First few inputs are ...


Unnamed: 0,sentid,sent,verbspans
0,1,The life span of a worker bee varies according...,7-8
1,2,"When a chemical change takes place , new subst...","4-5,10-11"


In [5]:
def removeNonAscii(s): return "".join(i for i in s if ord(i)<128)

build_hit_group = [prepare_hit(row.sentid, removeNonAscii(row.sent), row.verbspans, static_params) for index, row in (df.head(num_sentences).iterrows() if num_sentences > 0 else df.iterrows())]
write_task_page(random.choice(build_hit_group)['html'])
expected_cost(build_hit_group, static_params, amt_con)

0.1

In [None]:
hit_group = [amt_con.create_html_hit(single_hit) for single_hit in tqdm(build_hit_group)]

# Retrieve results

In [15]:
#from mturk_utils.annotation_collection import create_result
from mturk_utils.annotation_collection import get_assignments
from mturk_utils.annotation_collection import pickle_this
from mturk_utils.annotation_collection import filter_hits_by_date

all_hits = amt_con.get_all_hits()
start_date = (2017, 12, 22)
end_date = (2017, 12, 22)
recent_hits = filter_hits_by_date(all_hits, start_date, end_date)

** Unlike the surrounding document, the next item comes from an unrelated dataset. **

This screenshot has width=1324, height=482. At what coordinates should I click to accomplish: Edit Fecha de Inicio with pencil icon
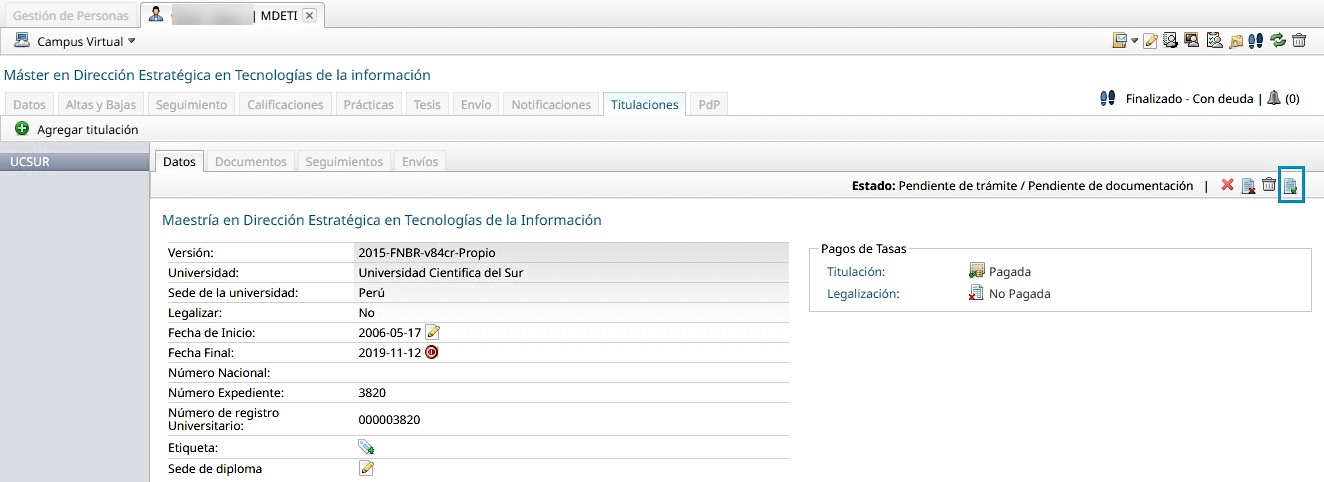pos(433,332)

all_assignments = get_assignments(amt_con.connection, recent_hits)
pickle_this(all_assignments, outfile)

In [None]:
# %%time
# all_hits = amt_con.get_reviewable_hits(detailed=False)

In [None]:
# start_date = (2017, 12, 15)
# end_date = (2017, 12, 15)
# recent_hits = filter_hits_by_date(all_hits, start_date, end_date)

In [None]:
#%%time
# new_4b_assignemnts_10_26 = get_assignments(amt_con.connection, new_4b_hits)

In [None]:
# pickle_this(new_4b_assignemnts_10_26, 'new_4b_assignemnts_10_26.pkl')

# Interact with workers

## reject assignments and ban workers

In [None]:
def ban_bad_workers(mturk_connection, worker_ids):
    for worker in worker_ids:
        reason_for_block = """
        Your HITs contained many sentences with action verbs, but they were marked 'no action verbs'
        """
        print('blocking ' + str(worker))
        mturk_connection.block_worker(worker, reason_for_block)

In [None]:
workers_to_ban = unpickle_this('workers_to_ban_prod_1_4.pkl')

In [None]:
ban_bad_workers(amt_con.connection, list(workers_to_ban))

In [None]:
to_reject = unpickle_this('assignments_to_reject_prod_1_4.pkl')

In [None]:
def reject_assignments(mturk_connection, assignments_to_reject):
    feedback_message = """
    Your HITs contained many frames with characters, but they were marked 'empty frame'
    """
    reject_count = len(assignments_to_reject)
    for assignment_id in tqdm(assignments_to_reject):
        try:
            mturk_connection.reject_assignment(assignment_id, feedback_message)
        except boto.mturk.connection.MTurkRequestError:
            print('assignment ' + str(assignment_id) + ' already accepted or rejected')

    return reject_count

In [None]:
# reject_assignments(amt_con.connection, list(to_reject))

In [None]:
def pay_bonuses(bonuses_to_pay):
    total_payed = 0
    bonus_reason_template = 'For Flinstones character labels written.'
    for aid, vals in tqdm(bonuses_to_pay.items()):
        n_chars = vals['count']
        wid = vals['worker_id']
        bonus_ammount = boto.mturk.price.Price(0.01 * n_chars)
        total_payed += bonus_ammount.amount
        bonus_reason = bonus_reason_template
        amt_con.connection.grant_bonus(wid, aid, bonus_ammount, bonus_reason)
    return total_payed

In [None]:
# bonuses = unpickle_this('bonuses_to_pay_3.pkl')

In [None]:
# pay_bonuses(bonuses)

# Accepting and deleting HITs

Uncomment only when ready to accept or delete hits

reject assignments carefully

In [None]:
from mturk_utils.annotation_collection import un_pickle_this
accept_results = un_pickle_this(outfile)

In [None]:
e_count = 0
for assignment_threeturkers in tqdm(accept_results):
    try:
#         amt_con.approve_assignment(assignment=None, assignment_id=str(assignment_id))
        #amt_con.approve_assignment(assignment=assignment_id)
        for a in accept_results[assignment_threeturkers]:
            amt_con.approve_assignment(assignment=a)
    except boto.mturk.connection.MTurkRequestError as e:
        print e
        e_count += 1
print str(e_count) + " exceptions"

disable hits

In [None]:
# _ = [amt_con.disable_hit(hit) for hit in tqdm(all_hits)]

deletes hits

In [23]:
amt_con.delete_all_hits()